我正试图微调T5-Small与Xsum数据集在pytorch Windows 10(CUDA 12.1)上.

遗憾的是,bitandbytes中的Trainer(或Seq2SeqTrainer)类在Windows上不可用,因此需要创建一个纪元循环:

from datasets import load_dataset
from transformers import AutoTokenizer, AutoModelForSeq2SeqLM, get_scheduler
from torch.utils.data import DataLoader
from torch.optim import AdamW
import torch
from tqdm.auto import tqdm

dataset = load_dataset("xsum")
MODEL_NAME = "t5-small"
tokenizer = AutoTokenizer.from_pretrained(MODEL_NAME)

prefix = "summarize: "
max_input_length = 1024
max_target_length = 128

def tokenize_function(examples):
    
    inputs = [prefix + doc for doc in examples["document"]]
    model_inputs = tokenizer(inputs, max_length=max_input_length, truncation=True)

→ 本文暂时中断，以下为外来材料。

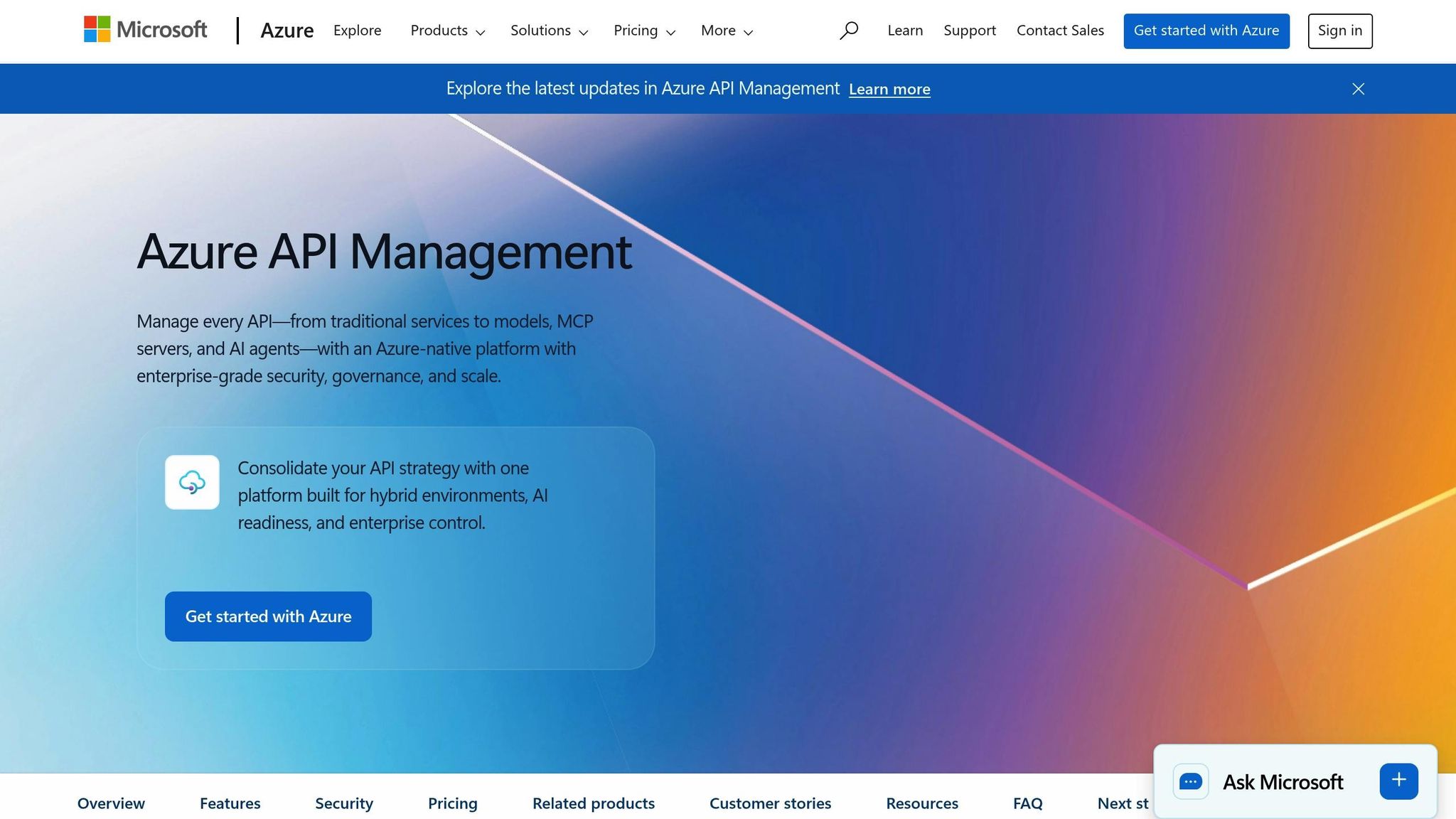Click the Microsoft logo
This screenshot has height=819, width=1456.
tap(145, 30)
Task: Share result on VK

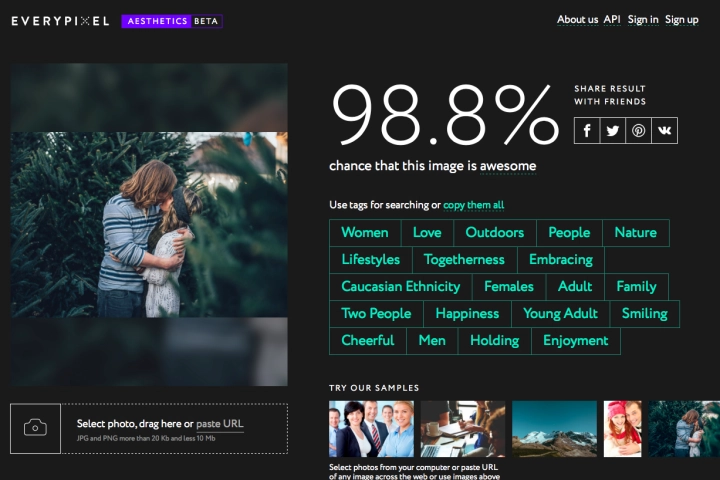Action: pos(665,130)
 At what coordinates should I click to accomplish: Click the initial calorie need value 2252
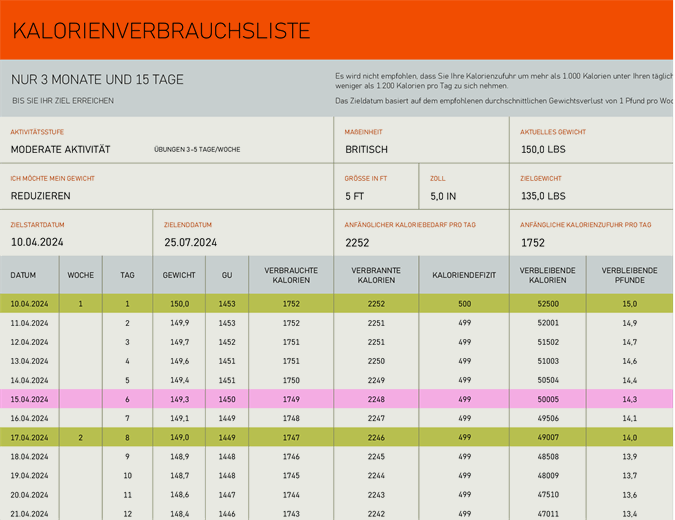[x=357, y=242]
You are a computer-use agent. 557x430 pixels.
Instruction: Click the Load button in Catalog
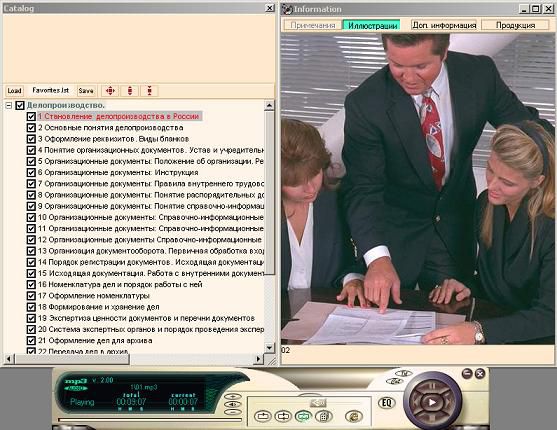coord(15,91)
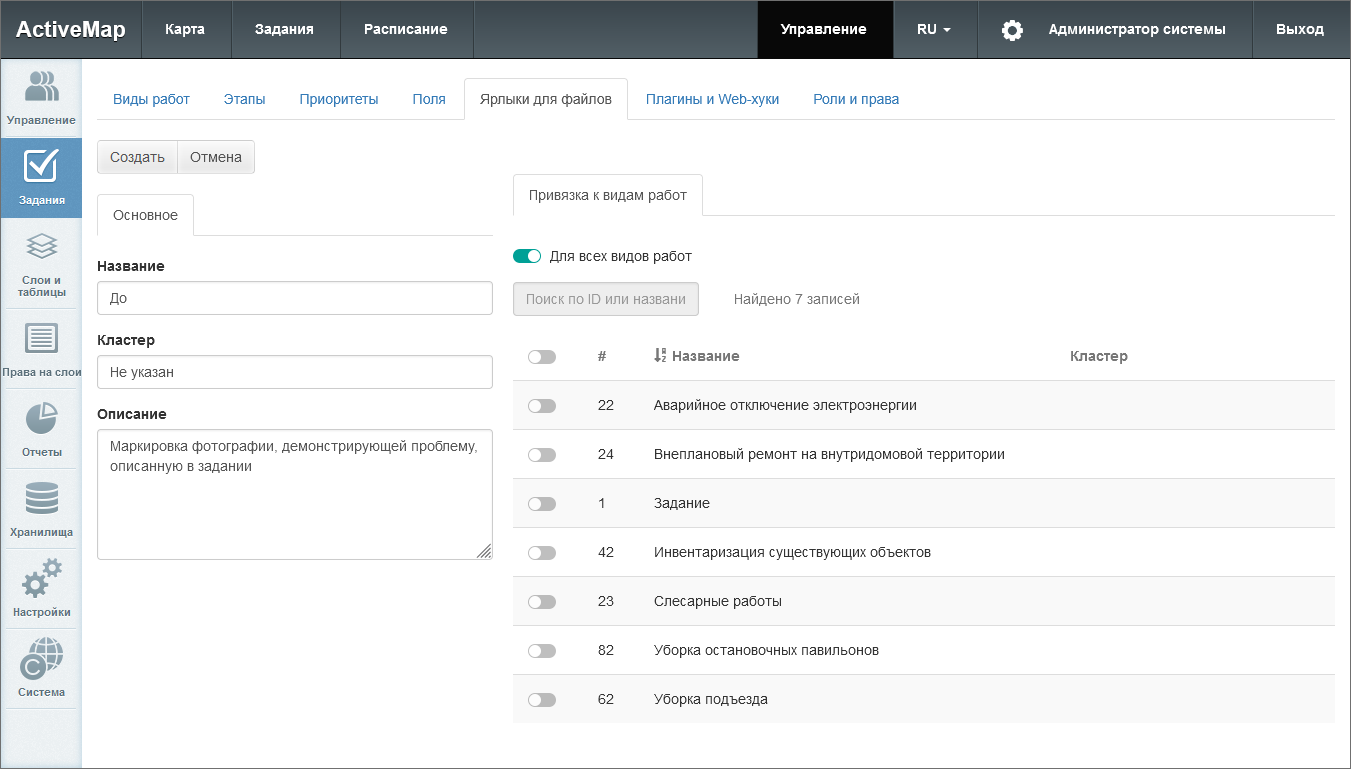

    # Setup the tokenizer for targets
    labels = tokenizer(text_target=examples["summary"], max_length=max_target_length, truncation=True)

    model_inputs["labels"] = labels["input_ids"]
    return model_inputs


tokenized_datasets = dataset.map(tokenize_function, batched=True)
tokenized_datasets = tokenized_datasets.remove_columns(['document', 'summary', 'id'])
tokenized_datasets.set_format("torch")

small_train_dataset = tokenized_datasets["train"].shuffle(seed=42).select(range(1000))
small_eval_dataset = tokenized_datasets["test"].shuffle(seed=42).select(range(1000))

train_dataloader = DataLoader(small_train_dataset, shuffle=True, batch_size=8)
eval_dataloader = DataLoader(small_eval_dataset, batch_size=8)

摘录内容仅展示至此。